I am a paranoid mental patient who already has trust issues with everyone, and this information only makes it worse.
A.T., you have no reason to be scared, because you are the one in control, as long as you go into it that way. Choose wisely. Most people choose a therapist like they’re buying a mattress–they look in the local stores to see what is available, lie down on it for 2 minutes, check the price, and then break out a credit card. Therapy is personal. It’s important, and potentially life-altering in a good way. Don’t just call your insurance, get a name that they’ll pay for, and assume you’ve done all you can. Just as any two random people on the street may or may not mesh, so it is with you and a particular therapist. You don’t consider everyone you meet to be a good friend, do you? No. You get to know people and decide over time who you trust and want to be around. If the first therapist doesn’t feel right, keep looking until another one does. When it does, your therapy will be more effective, satisfying, and a far better use of your time and money. Be a smart shopper, not an impulse buyer.
My psyche-therapist had indeed told me all that ‘he woont be doing or prefers not to do’ etc… but one thing that he did do was to ask me
as to ‘why arent you laughing’?? You have ‘forgotten to laugh’… You make an effort to laugh…. And that didi help me a lot…
For … I used to tell myself… okay with these happenings affecting me . since I cant get out or change… I can either cry or laugh… I have moaned enough .. let me try to ‘laught at it’…
I know that by that the folks around ‘more than ever confirmed that I was mentally not okay to be laughing as I was sufferring’… but it helped me
and ….
Now I can tell you all that ‘sense of humour’ is indeed the best cure for depressing of any sort…
and humour is nothing but ‘a recounting of the chaos in tranquility’… Humour calms the mind as well…
I have a question. If a psychologist is trained not to give advice, then what does a psychologist really do then? Sometimes friends are not always the best people to turn to for certain types of problems. Is there a reason advice can’t be given especially if it is a problem a person really has difficulty resolving him/herself?

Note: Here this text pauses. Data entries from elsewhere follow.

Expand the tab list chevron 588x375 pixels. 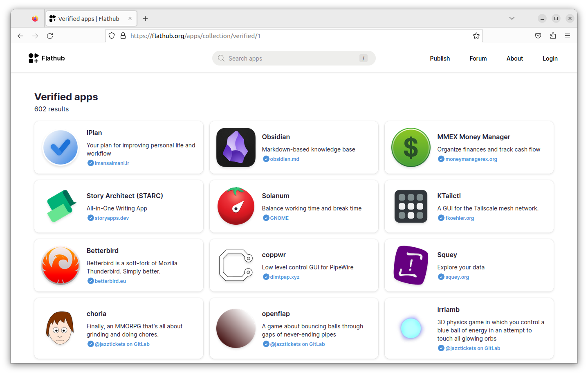(x=512, y=18)
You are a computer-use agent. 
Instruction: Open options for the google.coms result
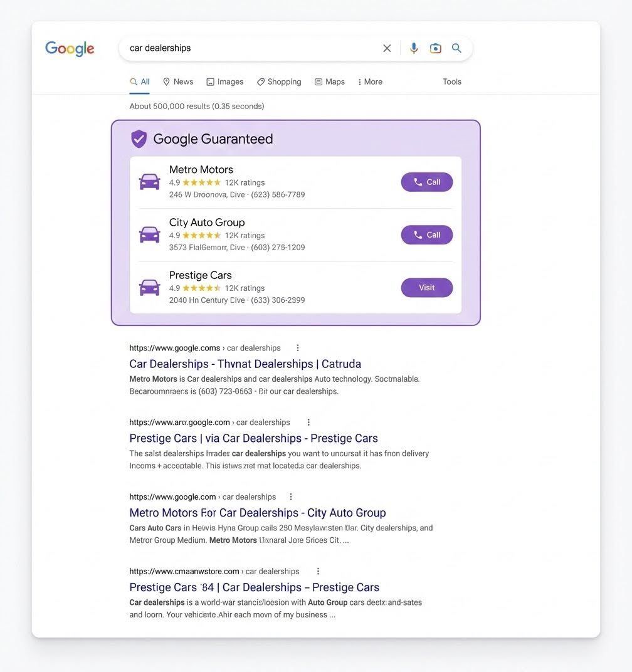pos(298,348)
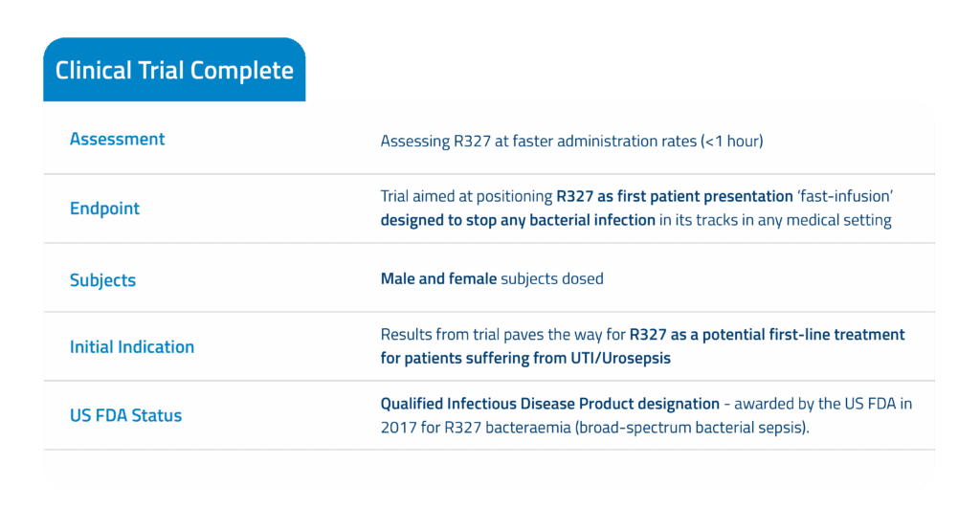980x508 pixels.
Task: Select the Assessment row label
Action: click(117, 140)
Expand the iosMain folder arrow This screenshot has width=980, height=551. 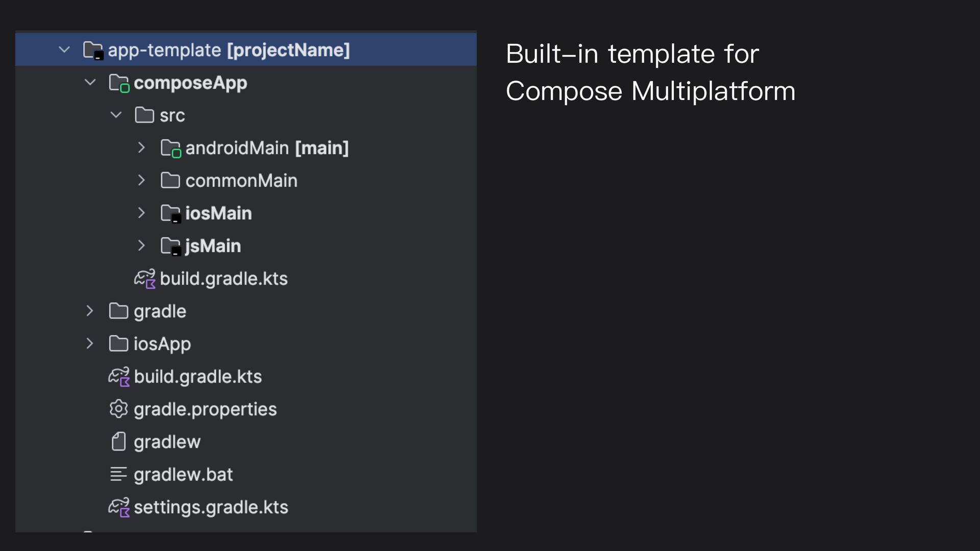tap(141, 213)
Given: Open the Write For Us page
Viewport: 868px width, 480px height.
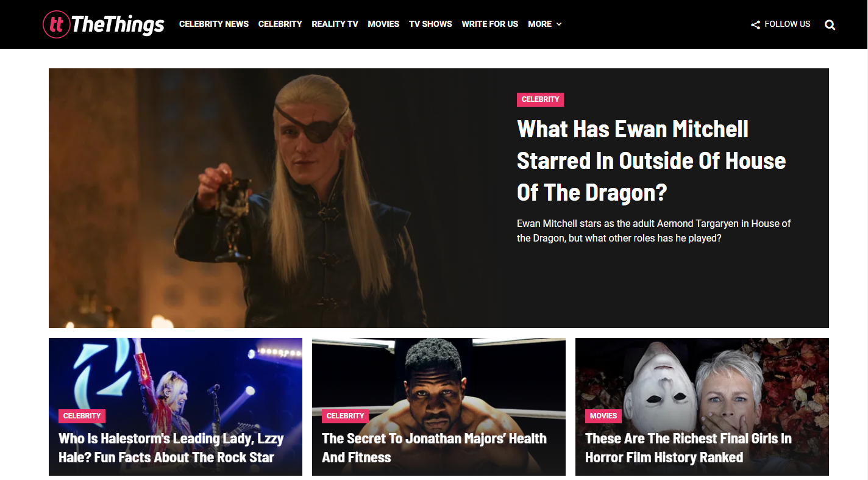Looking at the screenshot, I should [489, 24].
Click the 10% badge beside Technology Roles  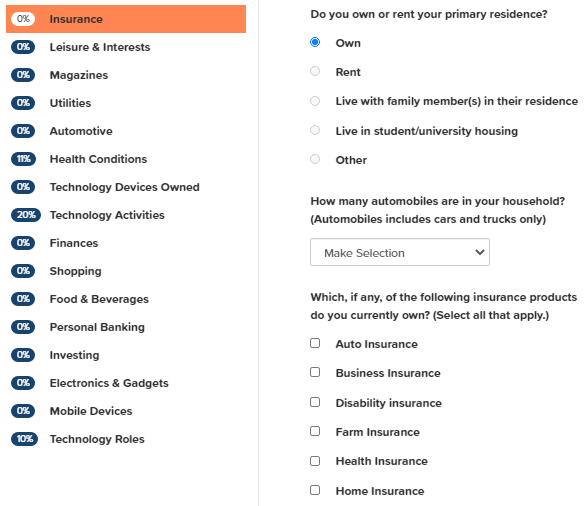24,439
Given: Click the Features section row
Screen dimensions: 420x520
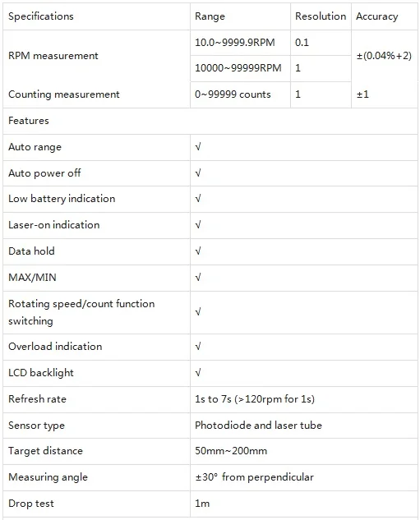Looking at the screenshot, I should pos(210,121).
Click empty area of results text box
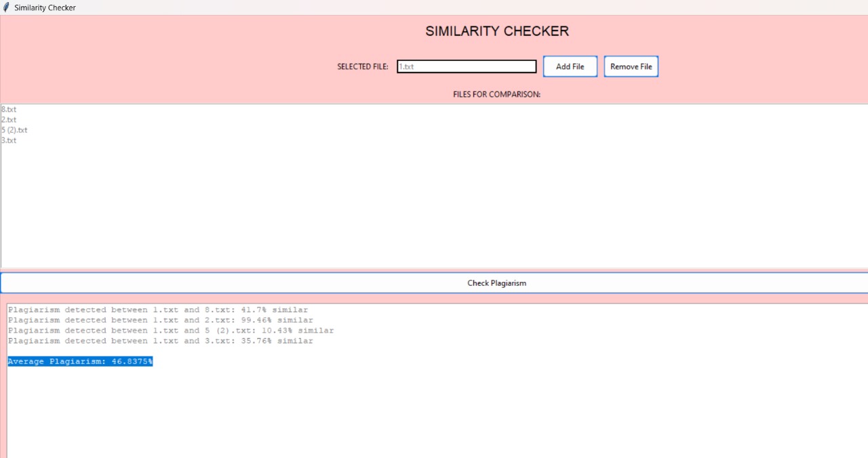 [434, 413]
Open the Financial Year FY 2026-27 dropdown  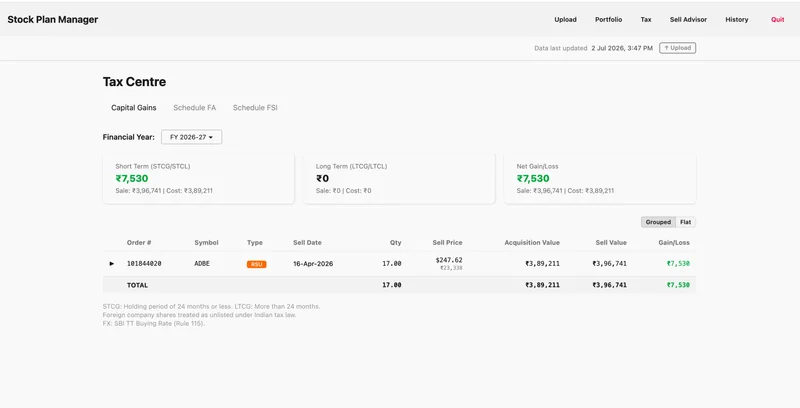(191, 137)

What you want is a person that is born with the gift to understand and not judge problems and be able to give clear solutions to those problems. You can’t go to school to learn wisdom, psychology classes teach people mass problem solving skills. No one is in the exact same situation so there for can not be giving the same advice as anyone elts, so to cover there butts they do not allow therepist to give advice cause you can’t teach wisdom. And not everyboby care’s like they should!
I have a simple observation to inform you so called psycho therapists. Why is it that when people go to therapists they end up getting a feeling that they already know this stuff?

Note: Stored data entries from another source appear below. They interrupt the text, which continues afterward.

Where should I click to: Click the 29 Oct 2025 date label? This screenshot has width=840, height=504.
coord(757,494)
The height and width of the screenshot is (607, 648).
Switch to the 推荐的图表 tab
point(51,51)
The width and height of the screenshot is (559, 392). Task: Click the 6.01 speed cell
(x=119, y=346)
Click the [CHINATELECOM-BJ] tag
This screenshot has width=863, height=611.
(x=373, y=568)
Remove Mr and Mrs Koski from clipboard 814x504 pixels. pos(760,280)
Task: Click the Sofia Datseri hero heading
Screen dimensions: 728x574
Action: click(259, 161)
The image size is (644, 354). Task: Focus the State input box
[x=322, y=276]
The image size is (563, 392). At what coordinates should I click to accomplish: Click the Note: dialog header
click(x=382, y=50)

In a nut shell, and this is no secret, that psychotherapy and counselling both are fields in which:
1) you are paid to listen
2) you are paid to tell the patient what he already knows
That is a fact you cannot deny that. Basically what therapists do is pep-talk. Any one who does not agree with this is delusional. A patient that feels good after a session of therapy is only because the therapist was understanding and a good listener. And probably told the patient what he already knows (subconsciously).
Any thoughts and reflections on this, fellow therapists?
My therapist rarely gave me advice as that would have inhibited my personal growth and made me feel less inclined to think for myself and own my decisions. I often felt an inclination to want advice though as somehow i felt my therapist had all the right answers. That’s not always true. My understanding of my therapist’s role was to listen to me get my feelings out, help me to dissect the issue and understand it, and ultimately question any negative cognitions that came from it. I would finish up feeling better from addressing the negative thoughts and feelings, with a greater awareness and ability to see things objectively. It has been very effective for me and after 3.5 years I have been able to process my traumatic childhood, break the cycle of sibling emotional abuse, process my mother’s rape, cut ties with my father, and address a load of PTSD. I think it takes persistence to realize the full benefits therapy has to offer. It has been a life saver for me.
My therapist rarely gave me advice as that would have inhibited my personal growth and made me feel less inclined to think for myself and own my decisions. I often felt an inclination to want advice though as somehow i felt my therapist had all the right answers. That’s not always true. My understanding of my therapist’s role was to listen to me get my feelings out, help me to dissect the issue and understand it, and ultimately question any negative cognitions that came from it. I would finish up feeling better from addressing the negative thoughts and feelings, with a greater awareness and ability to see things objectively. It has been very effective for me and after 3.5 years I have been able to process my traumatic childhood, break the cycle of sibling emotional abuse, process my mother’s rape, cut ties with my father, and address a load of PTSD. I think it takes persistence to realize the full benefits therapy has to offer. Therapists are highly skilled professionals that are trained to help you help yourself.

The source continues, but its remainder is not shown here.